Stored items:
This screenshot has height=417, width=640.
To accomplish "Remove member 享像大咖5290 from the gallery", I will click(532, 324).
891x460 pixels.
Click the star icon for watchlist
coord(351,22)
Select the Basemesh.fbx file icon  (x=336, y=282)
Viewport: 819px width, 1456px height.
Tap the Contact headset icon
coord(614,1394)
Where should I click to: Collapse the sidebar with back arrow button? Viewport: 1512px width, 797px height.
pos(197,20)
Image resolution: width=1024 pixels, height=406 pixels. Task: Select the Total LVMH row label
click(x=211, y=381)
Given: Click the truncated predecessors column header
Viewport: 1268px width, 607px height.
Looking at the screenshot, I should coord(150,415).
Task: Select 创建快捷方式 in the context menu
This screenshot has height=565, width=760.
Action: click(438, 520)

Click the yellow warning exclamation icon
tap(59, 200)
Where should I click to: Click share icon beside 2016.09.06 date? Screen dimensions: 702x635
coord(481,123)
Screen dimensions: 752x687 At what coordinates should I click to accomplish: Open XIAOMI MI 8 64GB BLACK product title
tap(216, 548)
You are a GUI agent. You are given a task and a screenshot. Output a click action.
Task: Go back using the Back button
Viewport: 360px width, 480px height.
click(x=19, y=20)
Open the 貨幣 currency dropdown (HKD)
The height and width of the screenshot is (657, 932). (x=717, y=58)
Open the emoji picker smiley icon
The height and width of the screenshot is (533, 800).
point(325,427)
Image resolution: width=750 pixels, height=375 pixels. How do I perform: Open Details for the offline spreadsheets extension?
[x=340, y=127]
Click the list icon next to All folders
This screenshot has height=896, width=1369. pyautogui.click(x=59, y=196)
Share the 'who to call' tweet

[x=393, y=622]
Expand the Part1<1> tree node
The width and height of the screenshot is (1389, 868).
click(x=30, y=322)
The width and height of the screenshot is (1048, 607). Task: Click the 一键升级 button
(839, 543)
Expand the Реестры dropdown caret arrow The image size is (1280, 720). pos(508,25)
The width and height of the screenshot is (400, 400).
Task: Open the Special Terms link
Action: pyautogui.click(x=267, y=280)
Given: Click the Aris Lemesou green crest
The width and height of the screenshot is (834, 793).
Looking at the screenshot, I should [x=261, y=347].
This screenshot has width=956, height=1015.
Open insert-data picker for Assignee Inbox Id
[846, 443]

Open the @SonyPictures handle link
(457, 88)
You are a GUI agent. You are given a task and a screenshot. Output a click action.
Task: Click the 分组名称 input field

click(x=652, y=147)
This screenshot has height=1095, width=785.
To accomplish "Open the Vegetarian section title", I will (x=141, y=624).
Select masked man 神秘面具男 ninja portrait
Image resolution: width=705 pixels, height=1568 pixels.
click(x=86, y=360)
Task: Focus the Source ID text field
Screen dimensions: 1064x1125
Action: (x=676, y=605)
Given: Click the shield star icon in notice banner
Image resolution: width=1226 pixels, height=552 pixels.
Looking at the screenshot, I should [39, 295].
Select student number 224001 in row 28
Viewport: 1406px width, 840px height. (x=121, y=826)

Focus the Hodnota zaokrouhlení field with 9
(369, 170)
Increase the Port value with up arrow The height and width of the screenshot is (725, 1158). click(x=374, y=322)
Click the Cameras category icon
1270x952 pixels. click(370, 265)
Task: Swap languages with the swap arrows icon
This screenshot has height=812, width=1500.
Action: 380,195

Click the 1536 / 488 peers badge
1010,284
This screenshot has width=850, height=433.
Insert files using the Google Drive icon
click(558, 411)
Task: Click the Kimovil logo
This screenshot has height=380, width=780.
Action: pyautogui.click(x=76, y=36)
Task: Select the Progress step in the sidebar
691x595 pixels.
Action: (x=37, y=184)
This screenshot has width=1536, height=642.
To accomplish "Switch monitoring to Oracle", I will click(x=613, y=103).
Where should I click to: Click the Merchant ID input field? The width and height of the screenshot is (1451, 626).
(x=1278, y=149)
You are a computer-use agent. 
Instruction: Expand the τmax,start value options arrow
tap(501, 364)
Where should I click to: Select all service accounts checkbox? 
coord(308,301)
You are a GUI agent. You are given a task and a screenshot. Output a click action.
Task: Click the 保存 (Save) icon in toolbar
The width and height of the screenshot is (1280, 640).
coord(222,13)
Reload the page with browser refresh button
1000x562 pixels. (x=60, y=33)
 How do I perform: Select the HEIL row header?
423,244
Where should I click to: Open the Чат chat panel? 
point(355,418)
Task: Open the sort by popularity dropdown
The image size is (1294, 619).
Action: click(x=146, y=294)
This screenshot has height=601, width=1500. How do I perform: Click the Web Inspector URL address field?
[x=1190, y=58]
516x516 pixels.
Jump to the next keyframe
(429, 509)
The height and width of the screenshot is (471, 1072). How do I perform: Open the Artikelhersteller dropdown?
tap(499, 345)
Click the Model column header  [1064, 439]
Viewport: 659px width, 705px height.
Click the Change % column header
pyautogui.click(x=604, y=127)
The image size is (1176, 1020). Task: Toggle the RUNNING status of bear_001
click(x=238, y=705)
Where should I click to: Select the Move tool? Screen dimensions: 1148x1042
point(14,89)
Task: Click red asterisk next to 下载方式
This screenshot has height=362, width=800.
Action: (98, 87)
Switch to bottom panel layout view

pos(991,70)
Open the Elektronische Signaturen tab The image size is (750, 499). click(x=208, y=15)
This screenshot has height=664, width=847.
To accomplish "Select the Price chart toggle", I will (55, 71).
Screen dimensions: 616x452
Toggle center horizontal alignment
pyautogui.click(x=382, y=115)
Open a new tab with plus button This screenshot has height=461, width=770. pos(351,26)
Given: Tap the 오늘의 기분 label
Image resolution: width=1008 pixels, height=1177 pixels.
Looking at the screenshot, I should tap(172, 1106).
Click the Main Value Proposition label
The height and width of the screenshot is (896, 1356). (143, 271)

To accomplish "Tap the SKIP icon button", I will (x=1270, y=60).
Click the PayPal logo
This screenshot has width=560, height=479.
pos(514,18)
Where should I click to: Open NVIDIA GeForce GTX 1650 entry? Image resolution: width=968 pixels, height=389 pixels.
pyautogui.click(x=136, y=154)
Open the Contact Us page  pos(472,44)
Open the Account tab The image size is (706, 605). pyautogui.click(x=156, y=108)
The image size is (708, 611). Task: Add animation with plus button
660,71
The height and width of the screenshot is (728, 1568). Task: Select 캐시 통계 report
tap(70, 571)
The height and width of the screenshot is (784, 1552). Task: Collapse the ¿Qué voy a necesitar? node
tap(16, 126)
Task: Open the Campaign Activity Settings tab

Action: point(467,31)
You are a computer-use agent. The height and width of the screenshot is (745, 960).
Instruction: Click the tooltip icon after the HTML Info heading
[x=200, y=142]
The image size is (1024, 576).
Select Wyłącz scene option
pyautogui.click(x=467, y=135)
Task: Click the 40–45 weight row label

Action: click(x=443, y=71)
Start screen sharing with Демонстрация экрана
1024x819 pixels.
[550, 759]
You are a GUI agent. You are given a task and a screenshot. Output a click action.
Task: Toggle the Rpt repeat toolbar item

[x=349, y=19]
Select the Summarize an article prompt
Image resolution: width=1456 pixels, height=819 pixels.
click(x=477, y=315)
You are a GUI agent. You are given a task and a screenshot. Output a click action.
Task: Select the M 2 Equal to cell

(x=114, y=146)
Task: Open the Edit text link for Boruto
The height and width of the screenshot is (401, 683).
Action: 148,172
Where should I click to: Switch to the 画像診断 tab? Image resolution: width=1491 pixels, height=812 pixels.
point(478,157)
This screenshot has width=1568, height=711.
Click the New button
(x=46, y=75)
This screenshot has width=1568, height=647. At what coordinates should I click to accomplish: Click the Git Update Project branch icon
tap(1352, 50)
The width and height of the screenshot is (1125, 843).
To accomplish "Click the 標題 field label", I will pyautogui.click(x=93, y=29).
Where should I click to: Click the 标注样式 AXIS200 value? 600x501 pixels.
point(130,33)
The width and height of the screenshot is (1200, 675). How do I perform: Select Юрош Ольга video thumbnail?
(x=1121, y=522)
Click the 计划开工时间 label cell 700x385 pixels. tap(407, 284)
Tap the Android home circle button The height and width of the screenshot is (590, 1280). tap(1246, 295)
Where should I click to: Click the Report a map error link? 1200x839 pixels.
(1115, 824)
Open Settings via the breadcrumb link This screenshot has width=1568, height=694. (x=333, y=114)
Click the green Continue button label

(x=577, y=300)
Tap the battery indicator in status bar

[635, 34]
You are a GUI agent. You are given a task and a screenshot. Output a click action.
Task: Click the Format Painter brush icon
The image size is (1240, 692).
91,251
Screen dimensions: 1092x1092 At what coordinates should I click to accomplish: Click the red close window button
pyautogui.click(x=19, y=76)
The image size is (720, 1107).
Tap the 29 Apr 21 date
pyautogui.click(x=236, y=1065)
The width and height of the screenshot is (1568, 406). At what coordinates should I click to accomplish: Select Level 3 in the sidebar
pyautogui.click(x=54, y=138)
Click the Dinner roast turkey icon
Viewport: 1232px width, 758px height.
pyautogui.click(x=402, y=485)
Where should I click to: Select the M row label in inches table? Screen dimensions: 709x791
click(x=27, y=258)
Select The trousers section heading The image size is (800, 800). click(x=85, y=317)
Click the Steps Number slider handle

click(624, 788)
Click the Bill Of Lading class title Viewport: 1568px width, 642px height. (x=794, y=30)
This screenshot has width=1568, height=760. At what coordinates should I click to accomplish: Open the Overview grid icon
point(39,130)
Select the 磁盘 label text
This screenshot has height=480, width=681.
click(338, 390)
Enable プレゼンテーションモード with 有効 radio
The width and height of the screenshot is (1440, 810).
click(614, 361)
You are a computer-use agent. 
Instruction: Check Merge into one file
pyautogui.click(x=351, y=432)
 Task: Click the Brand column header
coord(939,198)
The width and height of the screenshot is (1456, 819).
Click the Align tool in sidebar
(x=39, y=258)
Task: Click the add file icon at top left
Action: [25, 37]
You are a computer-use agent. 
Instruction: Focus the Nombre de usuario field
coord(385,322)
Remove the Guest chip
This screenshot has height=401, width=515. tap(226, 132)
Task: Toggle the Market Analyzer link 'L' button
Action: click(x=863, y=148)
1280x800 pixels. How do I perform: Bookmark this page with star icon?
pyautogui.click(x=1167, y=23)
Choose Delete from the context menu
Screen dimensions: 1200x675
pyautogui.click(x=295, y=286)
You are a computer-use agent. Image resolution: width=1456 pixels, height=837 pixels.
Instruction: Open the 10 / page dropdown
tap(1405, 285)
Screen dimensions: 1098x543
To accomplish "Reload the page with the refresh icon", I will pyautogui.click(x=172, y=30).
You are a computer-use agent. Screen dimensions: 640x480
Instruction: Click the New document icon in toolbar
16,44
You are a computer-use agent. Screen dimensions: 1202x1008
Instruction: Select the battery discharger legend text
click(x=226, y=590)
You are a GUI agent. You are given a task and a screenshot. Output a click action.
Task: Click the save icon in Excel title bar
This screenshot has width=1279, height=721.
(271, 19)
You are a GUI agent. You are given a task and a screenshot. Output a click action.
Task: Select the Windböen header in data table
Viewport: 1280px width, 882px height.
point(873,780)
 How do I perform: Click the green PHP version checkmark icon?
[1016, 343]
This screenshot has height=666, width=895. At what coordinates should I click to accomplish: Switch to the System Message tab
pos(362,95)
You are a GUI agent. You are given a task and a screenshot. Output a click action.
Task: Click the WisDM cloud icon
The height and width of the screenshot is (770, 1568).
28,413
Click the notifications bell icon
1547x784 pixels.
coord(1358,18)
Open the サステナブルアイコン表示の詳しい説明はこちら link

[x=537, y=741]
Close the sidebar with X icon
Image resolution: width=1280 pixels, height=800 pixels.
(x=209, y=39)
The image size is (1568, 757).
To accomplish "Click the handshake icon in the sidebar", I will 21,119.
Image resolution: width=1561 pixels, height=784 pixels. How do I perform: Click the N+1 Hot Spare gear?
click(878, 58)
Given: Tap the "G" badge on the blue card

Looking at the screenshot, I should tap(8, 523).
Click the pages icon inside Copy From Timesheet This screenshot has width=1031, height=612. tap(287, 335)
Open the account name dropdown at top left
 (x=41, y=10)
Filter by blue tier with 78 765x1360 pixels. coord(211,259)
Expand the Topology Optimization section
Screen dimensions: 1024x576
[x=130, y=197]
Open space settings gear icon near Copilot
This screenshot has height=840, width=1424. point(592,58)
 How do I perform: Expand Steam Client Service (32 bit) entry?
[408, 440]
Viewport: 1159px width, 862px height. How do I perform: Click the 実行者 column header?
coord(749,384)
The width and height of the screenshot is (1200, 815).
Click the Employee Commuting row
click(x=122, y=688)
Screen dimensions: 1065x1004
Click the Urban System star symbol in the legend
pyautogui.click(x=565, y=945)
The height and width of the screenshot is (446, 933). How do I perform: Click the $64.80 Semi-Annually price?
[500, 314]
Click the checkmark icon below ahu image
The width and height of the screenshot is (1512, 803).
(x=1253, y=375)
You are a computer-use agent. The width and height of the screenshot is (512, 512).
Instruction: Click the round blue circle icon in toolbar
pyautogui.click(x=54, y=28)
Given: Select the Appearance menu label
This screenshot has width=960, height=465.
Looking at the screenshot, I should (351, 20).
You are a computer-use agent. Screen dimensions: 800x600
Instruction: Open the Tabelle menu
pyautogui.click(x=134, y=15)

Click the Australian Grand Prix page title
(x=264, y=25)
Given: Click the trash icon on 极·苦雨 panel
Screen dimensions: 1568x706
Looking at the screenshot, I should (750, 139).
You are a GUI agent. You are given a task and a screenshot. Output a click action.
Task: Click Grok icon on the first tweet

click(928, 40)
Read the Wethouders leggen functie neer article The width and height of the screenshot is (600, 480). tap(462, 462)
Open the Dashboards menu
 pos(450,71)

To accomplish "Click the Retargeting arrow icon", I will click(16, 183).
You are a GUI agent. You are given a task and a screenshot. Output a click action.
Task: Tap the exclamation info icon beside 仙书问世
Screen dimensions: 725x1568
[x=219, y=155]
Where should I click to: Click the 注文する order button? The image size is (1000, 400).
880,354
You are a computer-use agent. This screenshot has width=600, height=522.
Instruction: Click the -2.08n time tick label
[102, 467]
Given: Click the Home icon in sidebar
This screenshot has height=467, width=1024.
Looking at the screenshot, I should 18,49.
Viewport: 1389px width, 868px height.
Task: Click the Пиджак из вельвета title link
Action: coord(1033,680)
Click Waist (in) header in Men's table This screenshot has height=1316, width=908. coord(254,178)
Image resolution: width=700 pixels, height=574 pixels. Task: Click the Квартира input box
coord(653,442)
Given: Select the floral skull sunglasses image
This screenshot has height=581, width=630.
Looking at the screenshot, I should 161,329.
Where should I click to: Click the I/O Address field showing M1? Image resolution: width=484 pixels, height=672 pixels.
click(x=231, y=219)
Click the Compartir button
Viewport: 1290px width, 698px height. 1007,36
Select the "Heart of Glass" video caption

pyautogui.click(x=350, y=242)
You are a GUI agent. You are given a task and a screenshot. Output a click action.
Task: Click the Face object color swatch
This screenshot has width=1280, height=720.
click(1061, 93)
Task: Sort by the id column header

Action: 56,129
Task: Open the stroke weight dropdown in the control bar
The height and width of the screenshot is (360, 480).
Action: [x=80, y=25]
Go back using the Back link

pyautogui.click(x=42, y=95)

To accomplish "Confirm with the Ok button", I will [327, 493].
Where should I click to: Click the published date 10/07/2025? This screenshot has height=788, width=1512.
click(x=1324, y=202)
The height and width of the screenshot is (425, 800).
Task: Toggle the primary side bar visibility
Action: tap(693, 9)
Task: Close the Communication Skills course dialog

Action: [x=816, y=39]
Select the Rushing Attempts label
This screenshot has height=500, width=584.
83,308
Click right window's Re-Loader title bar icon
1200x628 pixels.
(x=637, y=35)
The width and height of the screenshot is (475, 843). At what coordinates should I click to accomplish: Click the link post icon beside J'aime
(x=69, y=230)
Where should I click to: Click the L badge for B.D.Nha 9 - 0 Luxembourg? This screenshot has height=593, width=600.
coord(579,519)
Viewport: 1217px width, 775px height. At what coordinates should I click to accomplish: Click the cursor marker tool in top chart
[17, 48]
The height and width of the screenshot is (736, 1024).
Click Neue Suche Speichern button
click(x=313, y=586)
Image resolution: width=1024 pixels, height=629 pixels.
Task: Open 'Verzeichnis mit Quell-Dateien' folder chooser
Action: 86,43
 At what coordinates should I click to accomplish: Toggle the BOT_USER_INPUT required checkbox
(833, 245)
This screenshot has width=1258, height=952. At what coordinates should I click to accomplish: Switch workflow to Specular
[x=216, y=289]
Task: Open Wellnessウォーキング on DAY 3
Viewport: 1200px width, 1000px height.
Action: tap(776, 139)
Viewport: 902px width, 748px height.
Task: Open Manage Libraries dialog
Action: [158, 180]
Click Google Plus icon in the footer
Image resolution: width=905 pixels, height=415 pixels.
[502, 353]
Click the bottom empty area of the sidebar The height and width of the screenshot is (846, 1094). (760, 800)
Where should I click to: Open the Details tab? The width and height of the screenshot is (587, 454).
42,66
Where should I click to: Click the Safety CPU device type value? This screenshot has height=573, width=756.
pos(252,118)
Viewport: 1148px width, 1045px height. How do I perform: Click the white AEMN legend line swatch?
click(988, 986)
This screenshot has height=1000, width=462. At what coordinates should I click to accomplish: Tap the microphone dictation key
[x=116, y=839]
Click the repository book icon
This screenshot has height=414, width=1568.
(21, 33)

- [WHAT TO DO]: Line tally for "context": say how many lines of the records above contain it, and give nothing but the number.

- [EXERCISE OUTPUT]: 2